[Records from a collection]

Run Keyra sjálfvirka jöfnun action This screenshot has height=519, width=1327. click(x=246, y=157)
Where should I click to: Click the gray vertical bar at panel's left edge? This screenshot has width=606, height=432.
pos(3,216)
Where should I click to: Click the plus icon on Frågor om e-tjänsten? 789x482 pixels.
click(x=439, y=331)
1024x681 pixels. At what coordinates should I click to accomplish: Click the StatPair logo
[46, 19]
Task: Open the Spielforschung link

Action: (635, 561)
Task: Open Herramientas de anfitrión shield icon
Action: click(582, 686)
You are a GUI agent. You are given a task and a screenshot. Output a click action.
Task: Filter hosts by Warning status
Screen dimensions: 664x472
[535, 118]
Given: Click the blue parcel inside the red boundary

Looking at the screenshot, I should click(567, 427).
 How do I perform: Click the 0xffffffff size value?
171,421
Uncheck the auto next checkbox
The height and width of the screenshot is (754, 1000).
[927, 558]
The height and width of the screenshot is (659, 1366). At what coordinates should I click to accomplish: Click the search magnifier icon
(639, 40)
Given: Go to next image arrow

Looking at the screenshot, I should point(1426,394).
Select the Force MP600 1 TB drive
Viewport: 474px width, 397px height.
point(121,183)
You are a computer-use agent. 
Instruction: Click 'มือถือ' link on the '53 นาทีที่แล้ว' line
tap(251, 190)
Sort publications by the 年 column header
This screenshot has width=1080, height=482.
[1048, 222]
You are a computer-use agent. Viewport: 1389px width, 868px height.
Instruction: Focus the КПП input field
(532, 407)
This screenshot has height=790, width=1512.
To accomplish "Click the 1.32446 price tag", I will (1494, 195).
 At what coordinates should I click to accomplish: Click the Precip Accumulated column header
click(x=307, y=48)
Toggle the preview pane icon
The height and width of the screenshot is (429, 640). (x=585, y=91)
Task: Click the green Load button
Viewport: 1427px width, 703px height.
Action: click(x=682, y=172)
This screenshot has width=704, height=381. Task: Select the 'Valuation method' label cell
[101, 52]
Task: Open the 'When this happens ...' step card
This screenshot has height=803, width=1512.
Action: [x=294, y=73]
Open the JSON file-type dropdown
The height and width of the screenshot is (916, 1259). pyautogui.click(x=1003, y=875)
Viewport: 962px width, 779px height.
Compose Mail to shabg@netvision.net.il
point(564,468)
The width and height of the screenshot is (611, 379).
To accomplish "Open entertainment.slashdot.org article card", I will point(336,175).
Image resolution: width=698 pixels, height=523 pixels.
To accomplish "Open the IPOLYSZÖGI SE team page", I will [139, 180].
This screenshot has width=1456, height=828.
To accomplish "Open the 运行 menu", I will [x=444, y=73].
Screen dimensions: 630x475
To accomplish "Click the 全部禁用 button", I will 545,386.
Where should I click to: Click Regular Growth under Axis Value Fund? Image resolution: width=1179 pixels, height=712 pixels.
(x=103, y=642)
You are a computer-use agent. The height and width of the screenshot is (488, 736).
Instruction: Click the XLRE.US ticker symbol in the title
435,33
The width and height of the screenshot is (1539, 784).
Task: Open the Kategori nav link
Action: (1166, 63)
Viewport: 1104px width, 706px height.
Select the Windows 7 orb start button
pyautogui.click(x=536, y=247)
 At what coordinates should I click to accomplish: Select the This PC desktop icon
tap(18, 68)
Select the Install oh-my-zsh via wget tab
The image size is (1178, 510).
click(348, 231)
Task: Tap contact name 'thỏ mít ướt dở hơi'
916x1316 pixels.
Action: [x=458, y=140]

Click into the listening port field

■ Work required ■
Arrange all of the material above as a Markdown table with two columns, Row and Line. Each row should hold a row number and one line, and blank lines should be left out.

■ Task output ■
| Row | Line |
|---|---|
| 1 | Run Keyra sjálfvirka jöfnun action This screenshot has height=519, width=1327. click(x=246, y=157) |
| 2 | Where should I click to: Click the gray vertical bar at panel's left edge? This screenshot has width=606, height=432. |
| 3 | pos(3,216) |
| 4 | Where should I click to: Click the plus icon on Frågor om e-tjänsten? 789x482 pixels. |
| 5 | click(x=439, y=331) |
| 6 | 1024x681 pixels. At what coordinates should I click to accomplish: Click the StatPair logo |
| 7 | [46, 19] |
| 8 | Task: Open the Spielforschung link |
| 9 | Action: (635, 561) |
| 10 | Task: Open Herramientas de anfitrión shield icon |
| 11 | Action: click(582, 686) |
| 12 | You are a GUI agent. You are given a task and a screenshot. Output a click action. |
| 13 | Task: Filter hosts by Warning status |
| 14 | Screen dimensions: 664x472 |
| 15 | [535, 118] |
| 16 | Given: Click the blue parcel inside the red boundary |
| 17 | Looking at the screenshot, I should click(567, 427). |
| 18 |  How do I perform: Click the 0xffffffff size value? |
| 19 | 171,421 |
| 20 | Uncheck the auto next checkbox |
| 21 | The height and width of the screenshot is (754, 1000). |
| 22 | [927, 558] |
| 23 | The height and width of the screenshot is (659, 1366). At what coordinates should I click to accomplish: Click the search magnifier icon |
| 24 | (639, 40) |
| 25 | Given: Go to next image arrow |
| 26 | Looking at the screenshot, I should point(1426,394). |
| 27 | Select the Force MP600 1 TB drive |
| 28 | Viewport: 474px width, 397px height. |
| 29 | point(121,183) |
| 30 | You are a computer-use agent.  |
| 31 | Instruction: Click 'มือถือ' link on the '53 นาทีที่แล้ว' line |
| 32 | tap(251, 190) |
| 33 | Sort publications by the 年 column header |
| 34 | This screenshot has width=1080, height=482. |
| 35 | [1048, 222] |
| 36 | You are a computer-use agent. Viewport: 1389px width, 868px height. |
| 37 | Instruction: Focus the КПП input field |
| 38 | (532, 407) |
| 39 | This screenshot has height=790, width=1512. |
| 40 | To accomplish "Click the 1.32446 price tag", I will (1494, 195). |
| 41 |  At what coordinates should I click to accomplish: Click the Precip Accumulated column header |
| 42 | click(x=307, y=48) |
| 43 | Toggle the preview pane icon |
| 44 | The height and width of the screenshot is (429, 640). (x=585, y=91) |
| 45 | Task: Click the green Load button |
| 46 | Viewport: 1427px width, 703px height. |
| 47 | Action: click(x=682, y=172) |
| 48 | This screenshot has width=704, height=381. Task: Select the 'Valuation method' label cell |
| 49 | [101, 52] |
| 50 | Task: Open the 'When this happens ...' step card |
| 51 | This screenshot has height=803, width=1512. |
| 52 | Action: [x=294, y=73] |
| 53 | Open the JSON file-type dropdown |
| 54 | The height and width of the screenshot is (916, 1259). pyautogui.click(x=1003, y=875) |
| 55 | Viewport: 962px width, 779px height. |
| 56 | Compose Mail to shabg@netvision.net.il |
| 57 | point(564,468) |
| 58 | The width and height of the screenshot is (611, 379). |
| 59 | To accomplish "Open entertainment.slashdot.org article card", I will point(336,175). |
| 60 | Image resolution: width=698 pixels, height=523 pixels. |
| 61 | To accomplish "Open the IPOLYSZÖGI SE team page", I will [139, 180]. |
| 62 | This screenshot has width=1456, height=828. |
| 63 | To accomplish "Open the 运行 menu", I will [x=444, y=73]. |
| 64 | Screen dimensions: 630x475 |
| 65 | To accomplish "Click the 全部禁用 button", I will 545,386. |
| 66 | Where should I click to: Click Regular Growth under Axis Value Fund? Image resolution: width=1179 pixels, height=712 pixels. |
| 67 | (x=103, y=642) |
| 68 | You are a computer-use agent. The height and width of the screenshot is (488, 736). |
| 69 | Instruction: Click the XLRE.US ticker symbol in the title |
| 70 | 435,33 |
| 71 | The width and height of the screenshot is (1539, 784). |
| 72 | Task: Open the Kategori nav link |
| 73 | Action: (1166, 63) |
| 74 | Viewport: 1104px width, 706px height. |
| 75 | Select the Windows 7 orb start button |
| 76 | pyautogui.click(x=536, y=247) |
| 77 |  At what coordinates should I click to accomplish: Select the This PC desktop icon |
| 78 | tap(18, 68) |
| 79 | Select the Install oh-my-zsh via wget tab |
| 80 | The image size is (1178, 510). |
| 81 | click(348, 231) |
| 82 | Task: Tap contact name 'thỏ mít ướt dở hơi' |
| 83 | 916x1316 pixels. |
| 84 | Action: [x=458, y=140] |
| 85 | Click into the listening port field |